Safi Bank is build as a scalable microservice solution. This page intention is to guide development of all backend services by microservice patterns. Rules here are considered as a guidelines, and are not mandatory however, there should be strong reason to deviate from it in general. As an example of microservice can be used the module TransactionHistoryManager.

Technologies used

  • JVM - microservices are built on top of Java platform, specifically we use Open JDK 17. Specifically, for docker image creation we use JIB, and thus using Eclipse Temurin as base image for the produced images. JDK 17 is used because it is LTS, and we will stick to the latest following minor releases.

  • Gradle - gradle is used as JVM build tool. We are using wrapper style, meaning, that execution binary is bundled together with source code, and therefore, apart from JDK, there is no need to download nor configure any tool to be able to build artifacts or to run local tests.

  • Kotlin - is the language of choice, as it offers wider set of features as standard Java and there is broad and supportive community. As for syntax we follow Kotlin coding conventions.

  • Micronaut - is the core implementation framework inspired by Spring framework.

  • In future, we might consider using Graal VM to lower image size/speedup startup, however due to technical limitations & partial java incompatibility, this is considered a potential future improvement.

New microservice creation

As we are using Micronaut, recommended way to start with new micronaut project is to use Micronaut Launch. However for new microservice in SaFi project we created template, which contains skeleton of microservice as we recommend.

When creating new microservice, “validate“ github workflow should be created as well - it will run gradle build on each pull request(and subsequent pushes to given branch where PR is open).

Create new yml file based on template validate workflow, only update two entries in “paths” as well as microservice_name.

Documentation

Microservice specific documentation is stored within microservice folder directly in repository. Not in Confluence or anywhere else. The reason for this is to have documentation versioned and aligned together with source code. For writing documentation we use markup language called Markdown. Documentation is structured in following way:

  • In root folder of the microservice, where are located gradle and gradle config files, is file named 'readme.md'. This file contains:

    • Brief description of microservice from business perspective. What this service does.

    • Installation - meaning mainly all the environment entries needed to run the service. This is especially needed for devops team, so they know, which parameters are needed for running container in Kubernetes. This list can change over time, so be careful to update documentation together with list of parameters needed, ideally in the same commit.

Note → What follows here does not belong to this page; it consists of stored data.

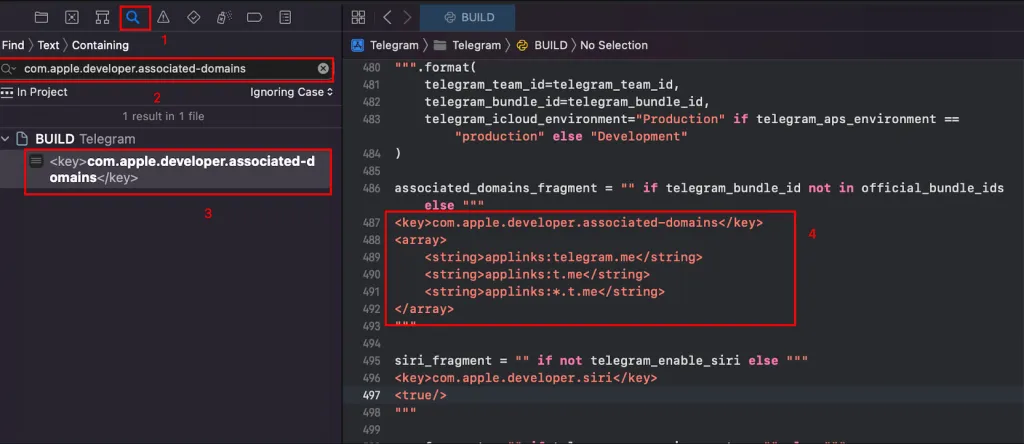Go forward in editor history

(x=408, y=17)
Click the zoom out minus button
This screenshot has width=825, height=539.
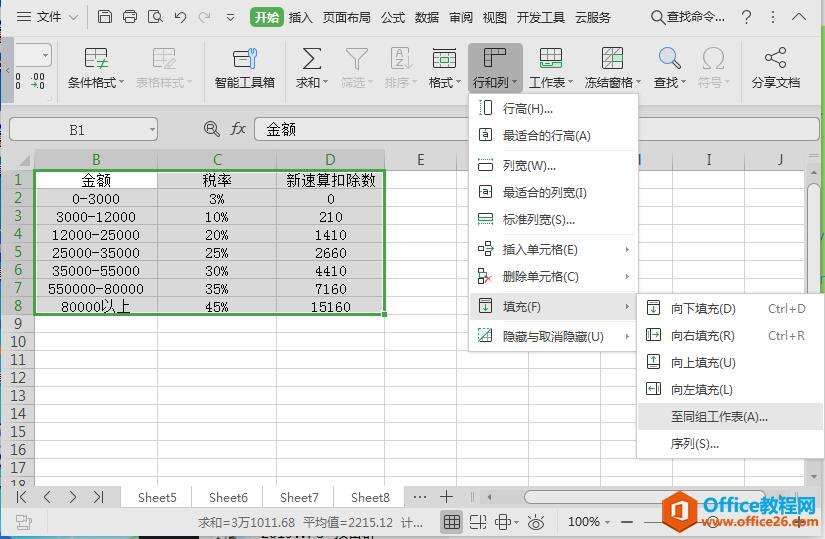tap(626, 522)
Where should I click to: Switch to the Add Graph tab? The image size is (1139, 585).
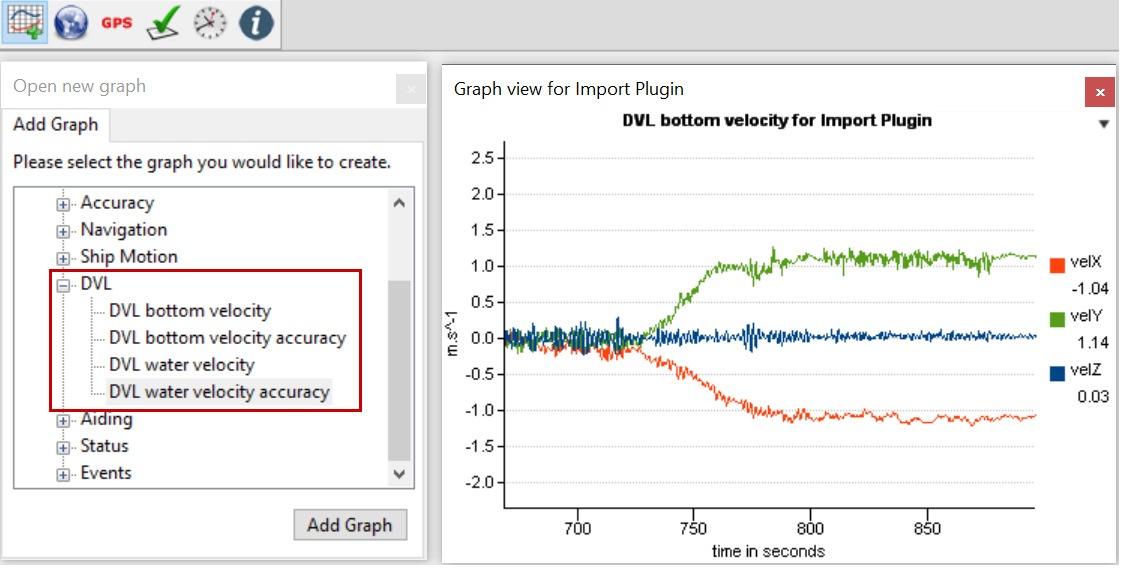point(56,125)
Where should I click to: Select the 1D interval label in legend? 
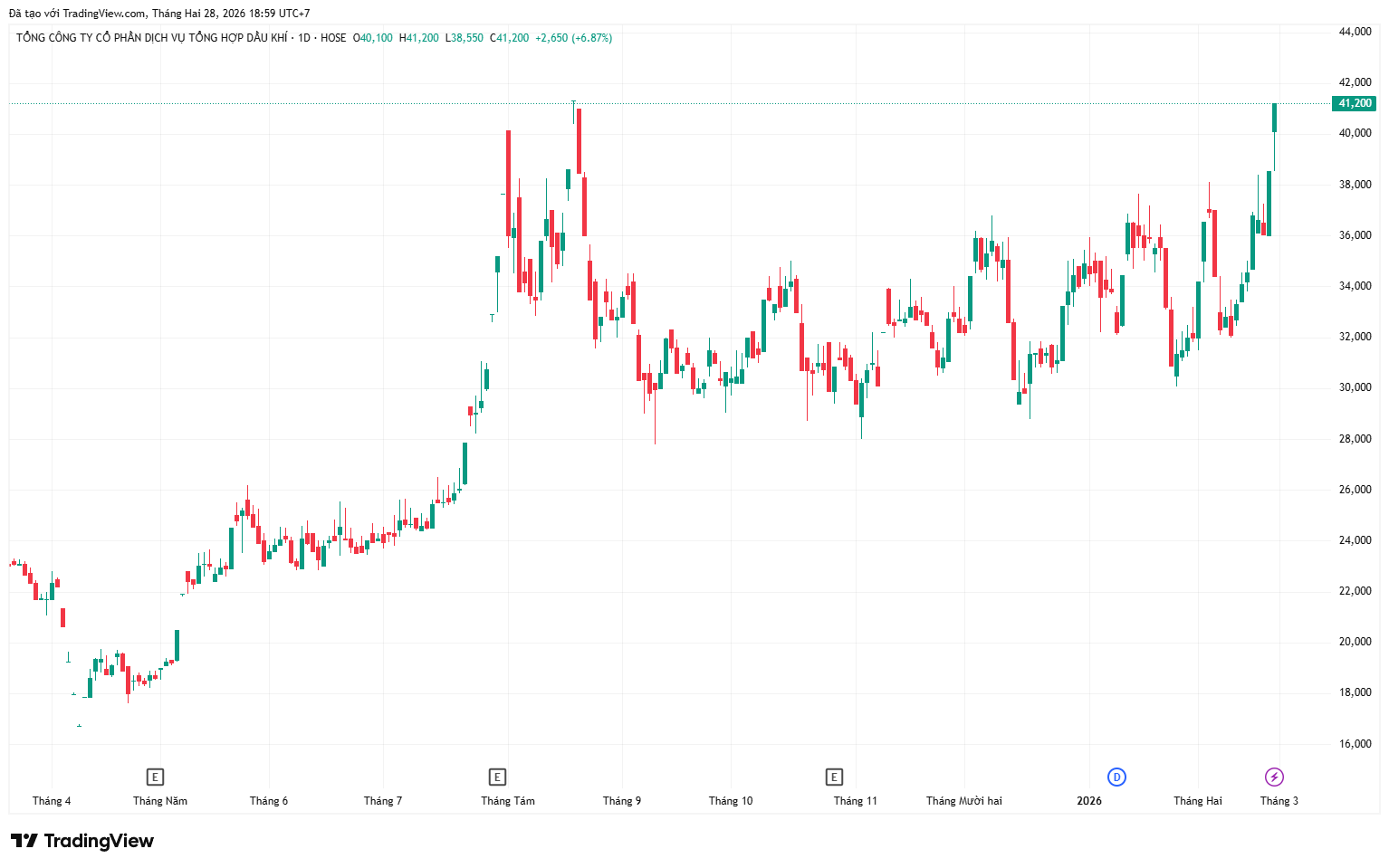point(304,38)
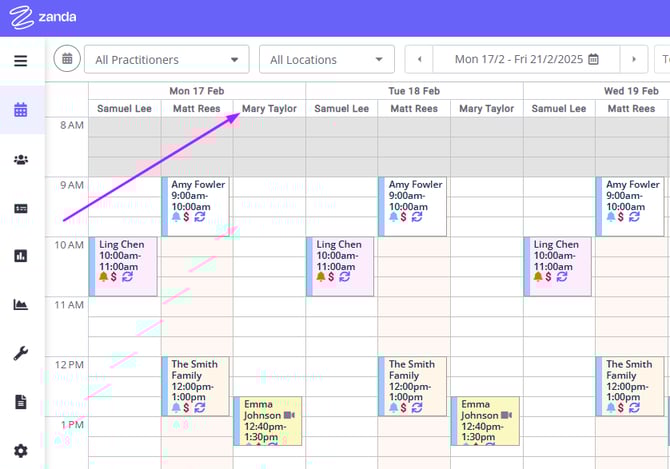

    • All information, which can be handy for developers, which are specific for microservice. This can be list of URLs, or simple tutorial how to run integration tests locally (if possible).

    • Details regarding architecture, or more technical concepts are stored as structured documents and referenced using hyperlinks. All of this content is stored in ‘docs’ folder which sits next to ‘src’ folder.

  • In ‘doc’ folder is maintained microservice documentation containing more details about microservice, if needed, including architecture and some peculiar pars of source code. This folder is not mandatory, however, if any documentation apart from ‘readme.md’ exist, it should reside here.